HortNZ welcomes Horizons’ support for Levin vegetable growing
13 April 2021
Horticulture New Zealand is welcoming Horizons Regional Council’s decision to adopt recommendations on Plan Change 2 that affect vegetable growing.
‘The new requirements are tough but growers are up for the challenge,’ says HortNZ Chief Executive, Mike Chapman.
‘This plan provides a way forward in the short term. However, to provide for long-term food security, a further plan is required to map out how resource management decisions can provide for both environmental improvements and long-term food supply.’
Levin supplies around 20 percent of New Zealand’s fresh vegetables.
‘In its decision, Horizons is providing existing vegetable growers with a way to stay in production and feed New Zealanders, while continuing to reduce environmental impact,’ says Mike.

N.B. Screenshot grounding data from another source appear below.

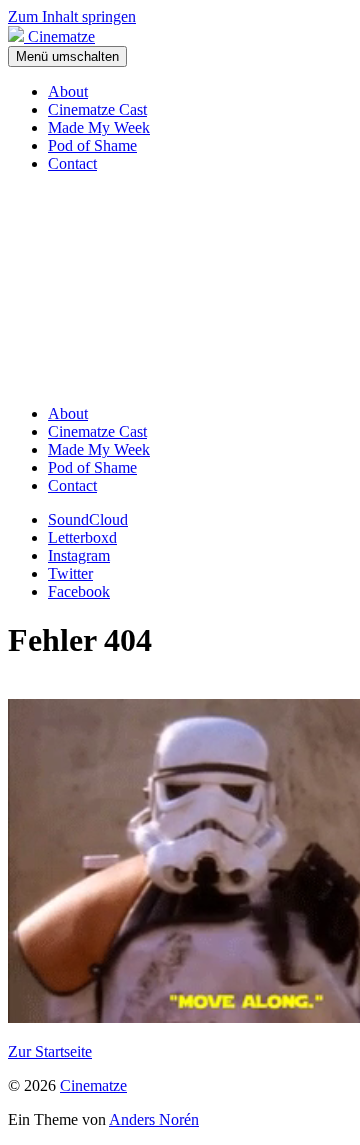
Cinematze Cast (97, 109)
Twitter (70, 573)
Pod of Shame (92, 145)
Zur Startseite (50, 1051)
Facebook (79, 591)
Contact (72, 163)
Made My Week (99, 127)
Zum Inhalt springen (72, 16)
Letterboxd (82, 537)
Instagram (79, 555)
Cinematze (93, 1085)
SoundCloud (88, 519)
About (68, 91)
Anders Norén (154, 1119)
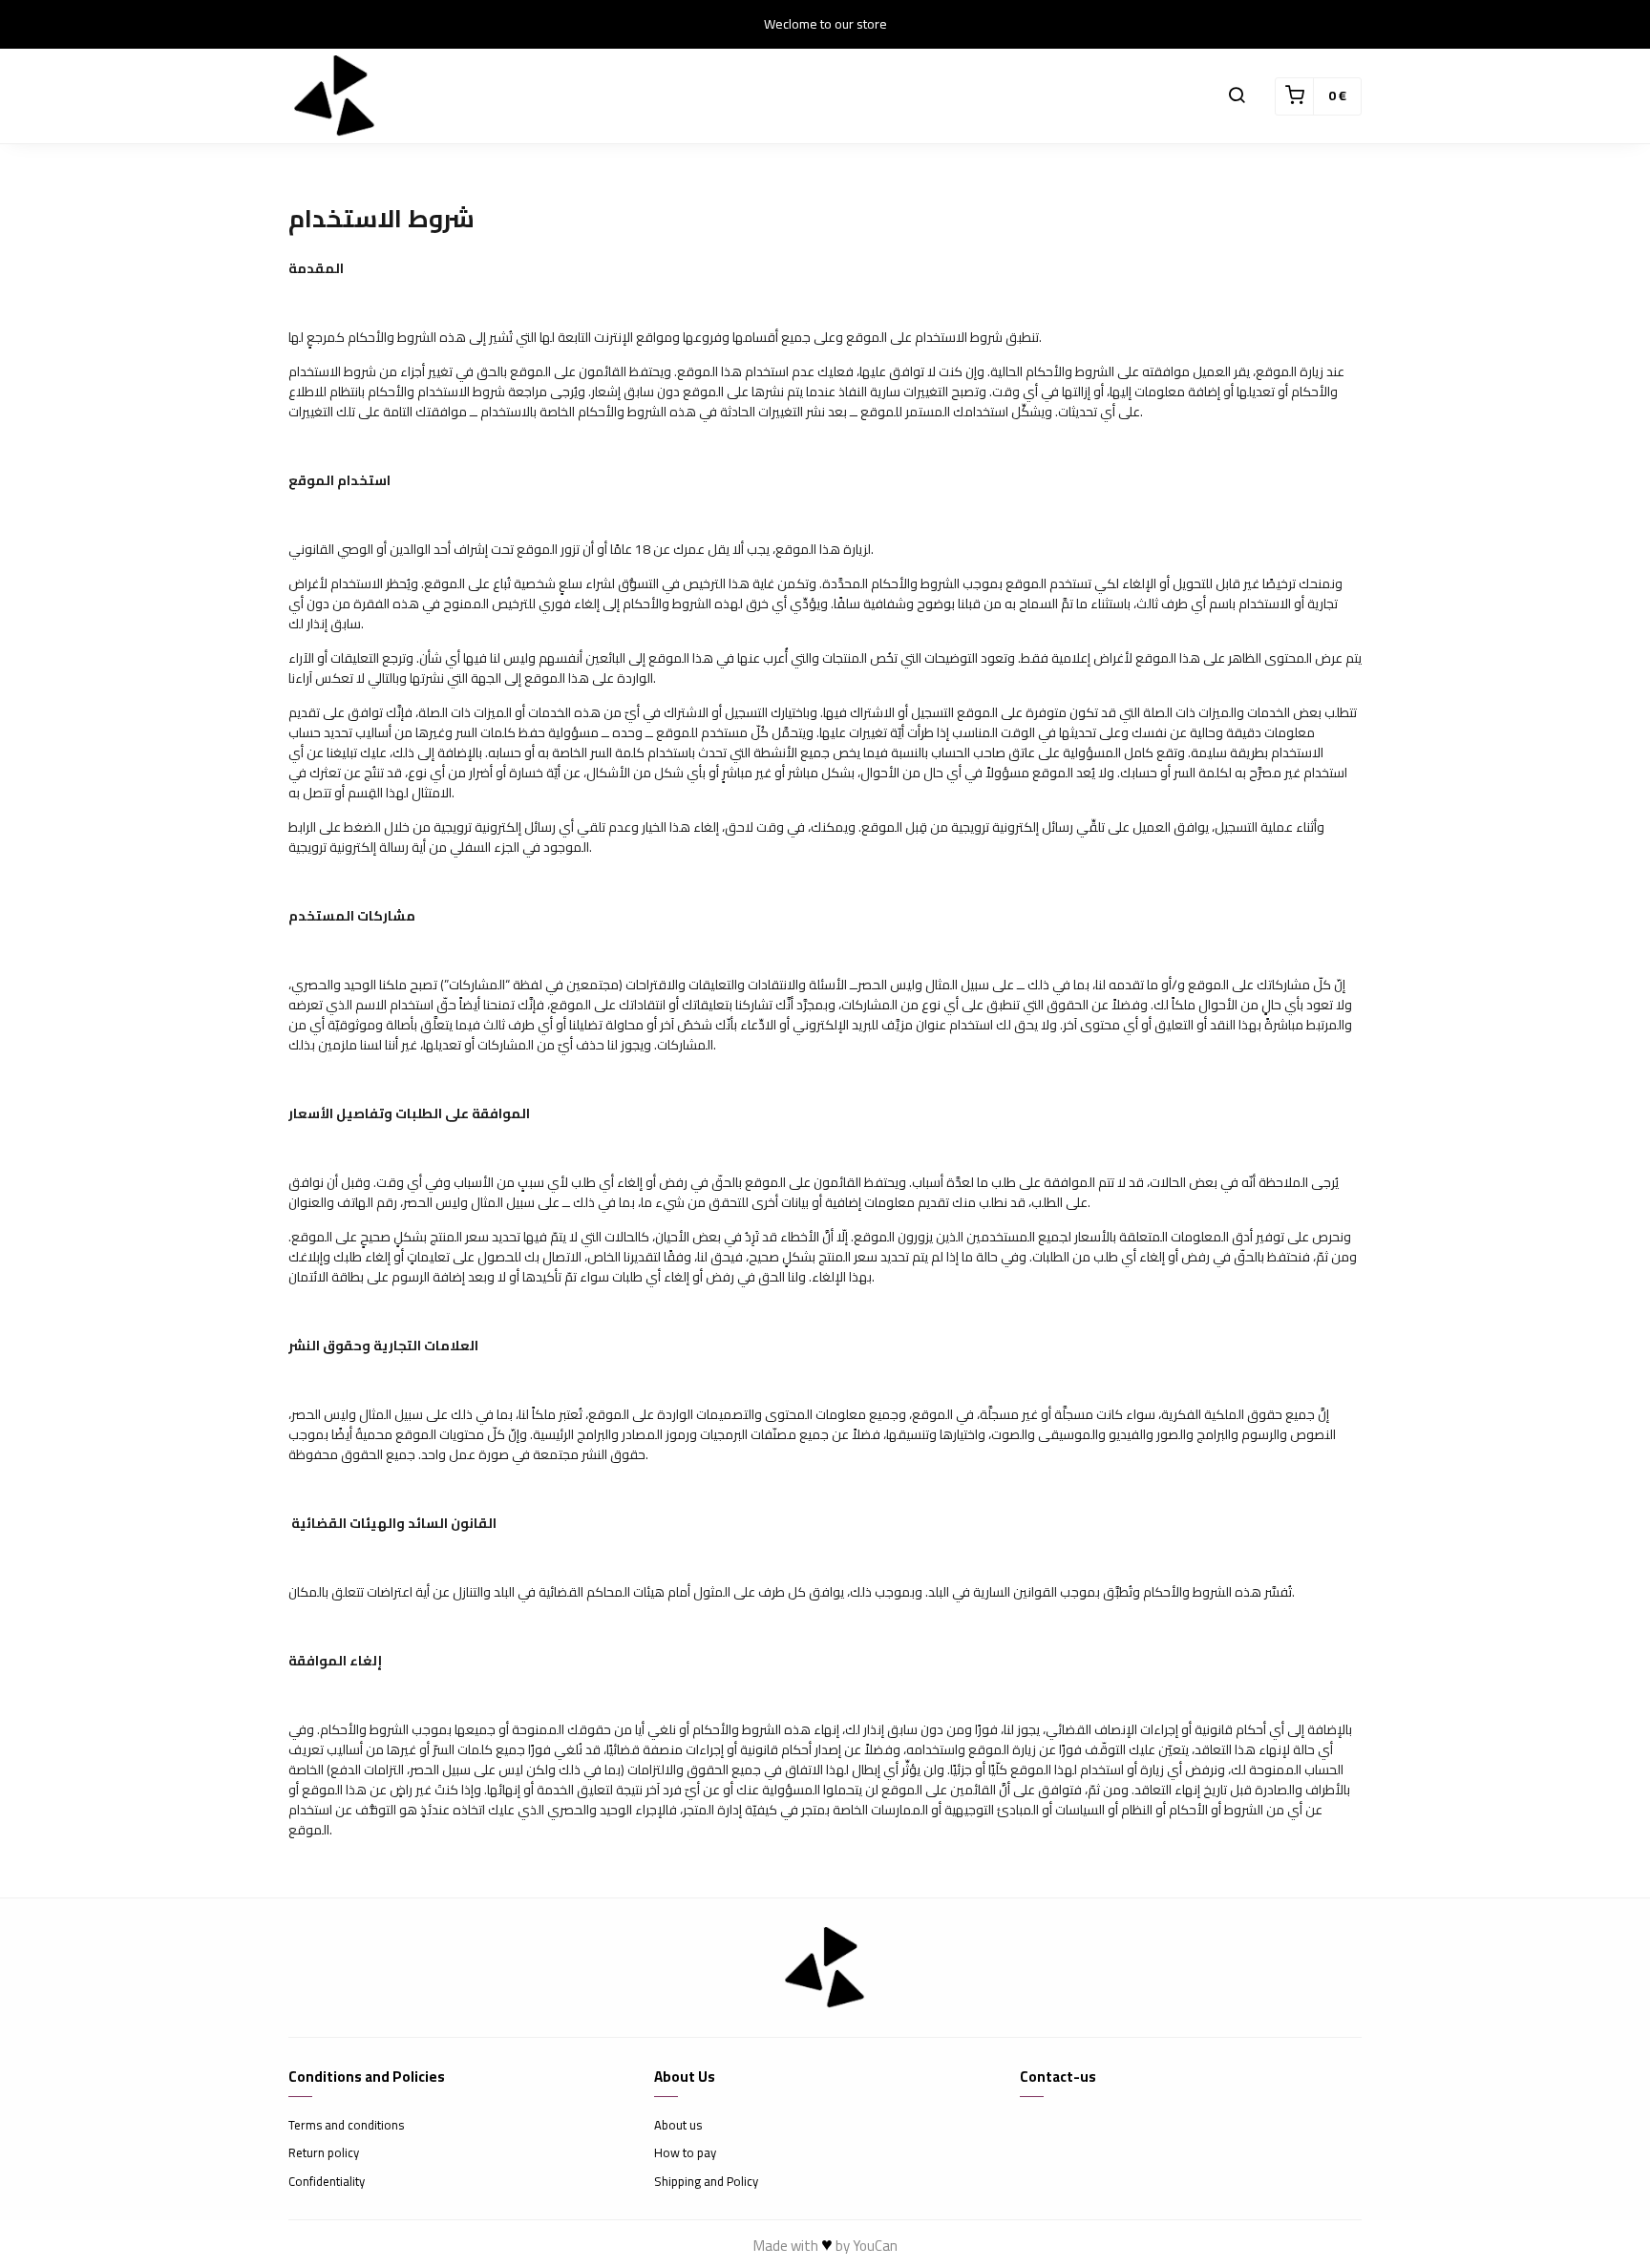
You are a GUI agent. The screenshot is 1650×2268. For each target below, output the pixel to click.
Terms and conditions (346, 2125)
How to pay (685, 2153)
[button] (1236, 96)
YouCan (875, 2245)
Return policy (323, 2153)
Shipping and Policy (706, 2182)
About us (678, 2125)
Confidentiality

‘The new requirements will require further change, however, growers in the area have already made a good start. Levin vegetable growers – like vegetable and fruit growers throughout New Zealand – really respect their land and the natural environment.
‘Over the past decade, many have invested significant amounts of money and time in reducing their environmental impact, through modern cultivation techniques, less use of fertiliser and water, and sediment traps.

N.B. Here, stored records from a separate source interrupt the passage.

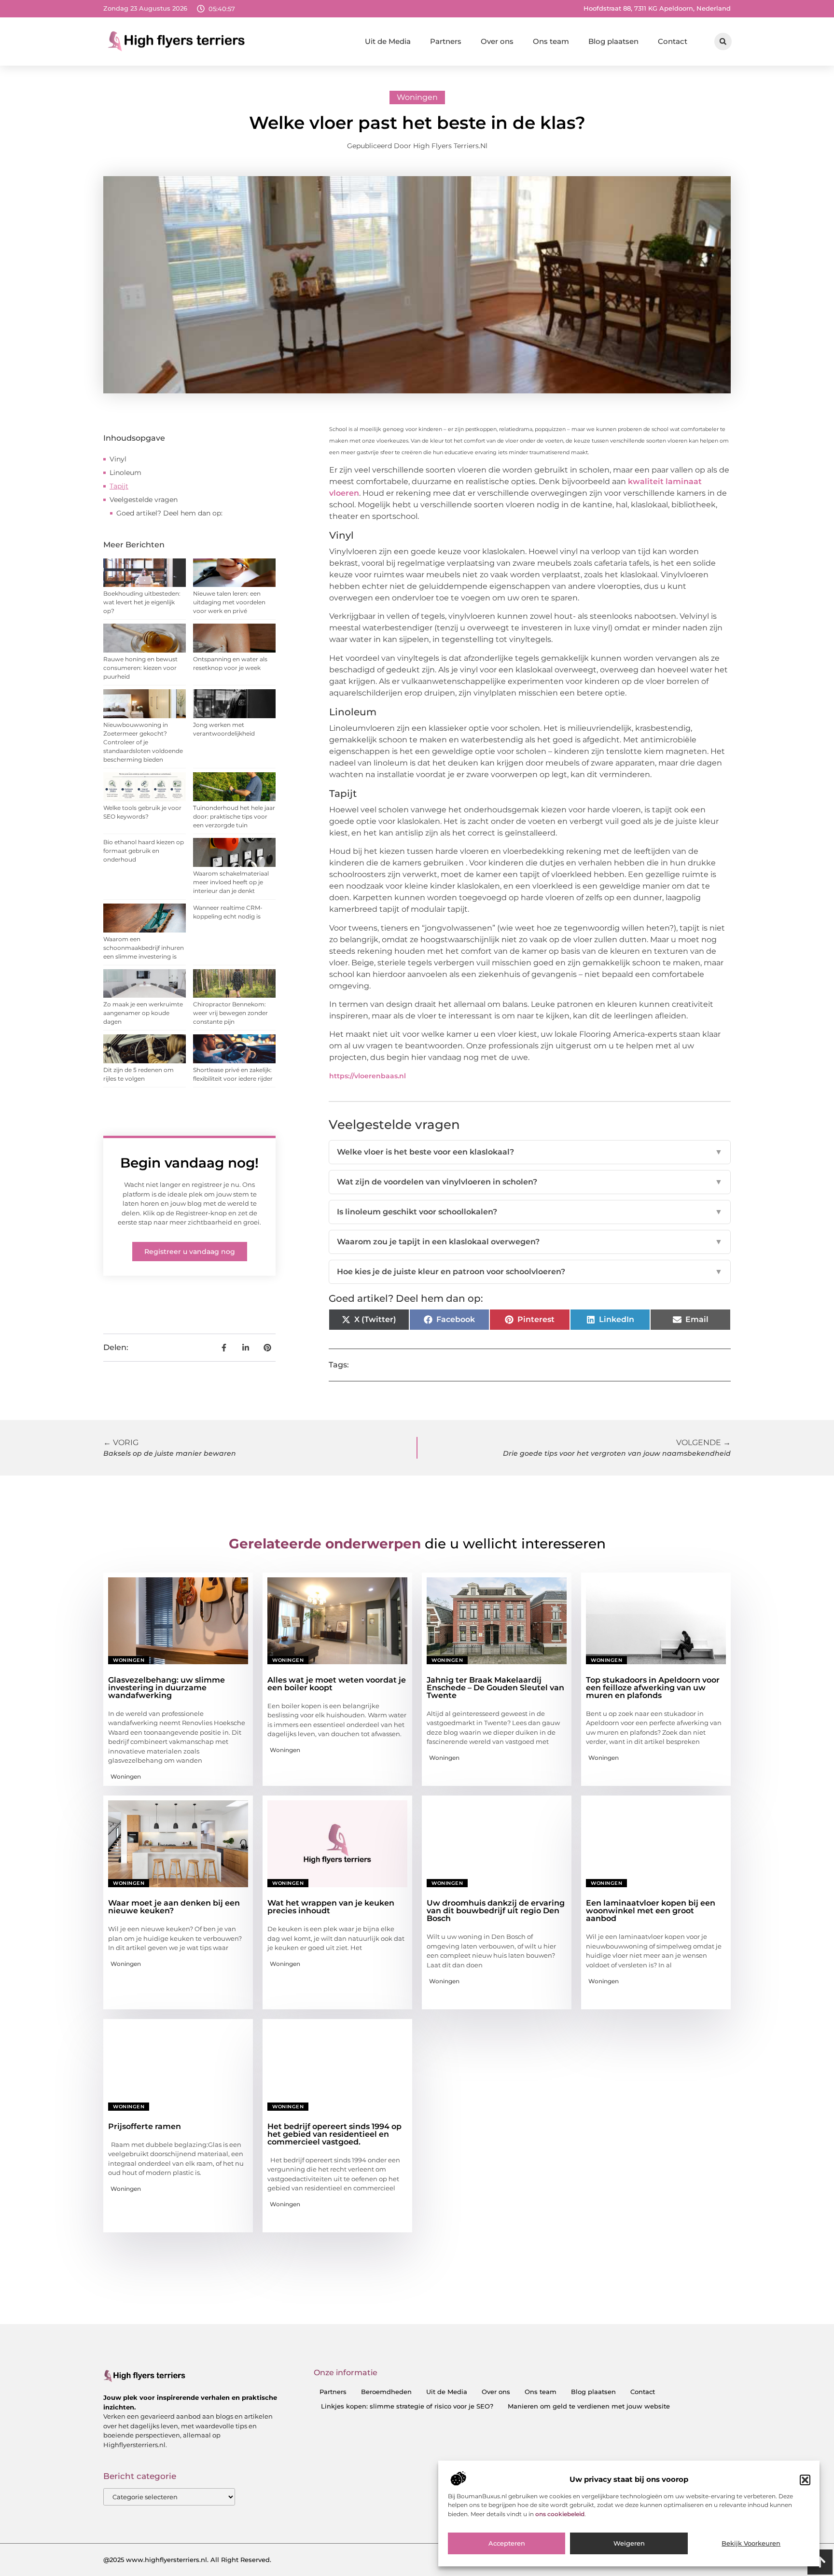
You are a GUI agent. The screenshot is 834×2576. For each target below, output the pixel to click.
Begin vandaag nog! (189, 1163)
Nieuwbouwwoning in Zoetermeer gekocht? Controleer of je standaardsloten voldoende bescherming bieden (143, 742)
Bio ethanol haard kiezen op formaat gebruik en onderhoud (143, 850)
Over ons (497, 41)
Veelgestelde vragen (144, 499)
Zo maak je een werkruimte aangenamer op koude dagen (143, 1013)
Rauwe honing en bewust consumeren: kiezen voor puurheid (140, 667)
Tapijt (119, 486)
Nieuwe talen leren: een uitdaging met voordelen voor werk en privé (229, 602)
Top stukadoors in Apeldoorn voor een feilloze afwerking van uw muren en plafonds (653, 1687)
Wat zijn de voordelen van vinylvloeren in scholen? (530, 1181)
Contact (672, 41)
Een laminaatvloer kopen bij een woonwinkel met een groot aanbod (650, 1910)
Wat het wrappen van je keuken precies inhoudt (330, 1906)
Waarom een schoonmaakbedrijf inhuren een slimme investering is (143, 947)
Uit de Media (388, 41)
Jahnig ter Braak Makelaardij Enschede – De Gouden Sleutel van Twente (495, 1687)
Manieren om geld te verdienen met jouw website (589, 2406)
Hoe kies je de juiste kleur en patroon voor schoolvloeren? (530, 1271)
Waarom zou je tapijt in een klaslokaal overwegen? (530, 1241)
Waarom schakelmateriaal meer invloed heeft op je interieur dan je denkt (231, 882)
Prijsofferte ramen (144, 2126)
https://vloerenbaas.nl (367, 1076)
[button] (805, 2480)
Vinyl (118, 459)
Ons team (551, 41)
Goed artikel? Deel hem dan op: (169, 513)
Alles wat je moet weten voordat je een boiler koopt (336, 1683)
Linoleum (125, 472)
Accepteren (506, 2544)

‘The soils around Levin, mild climate and good rainfall make the Horowhenua region – like Pukekohe – ideal for growing fresh vegetables for New Zealanders’ tables.’
Mike says HortNZ is encouraged by the recognition of the importance of domestic food supply in Horizons’ decision.
‘Climate change, freshwater and the environment are really hot topics at the moment. However, what policy makers tend to forget is that people need to eat too, which is something that the Paris Accord did not forget.
‘The accord clearly states that producing food while adapting to climate change is vital. In other words, “no food, no people”. As a country, New Zealand needs to grow fresh vegetables to feed itself. The alternative would be to rely on imports, which would just be plain silly, particularly in today’s Covid world where supply chains are severely disrupted.
‘Enabling growers to do what they do best – grow food while using science and new techniques to reduce environmental impact, which is win-win. A win for the environment and a win for New Zealand, in terms of fresh, locally-grown vegetables and support for a vital horticultural industry.’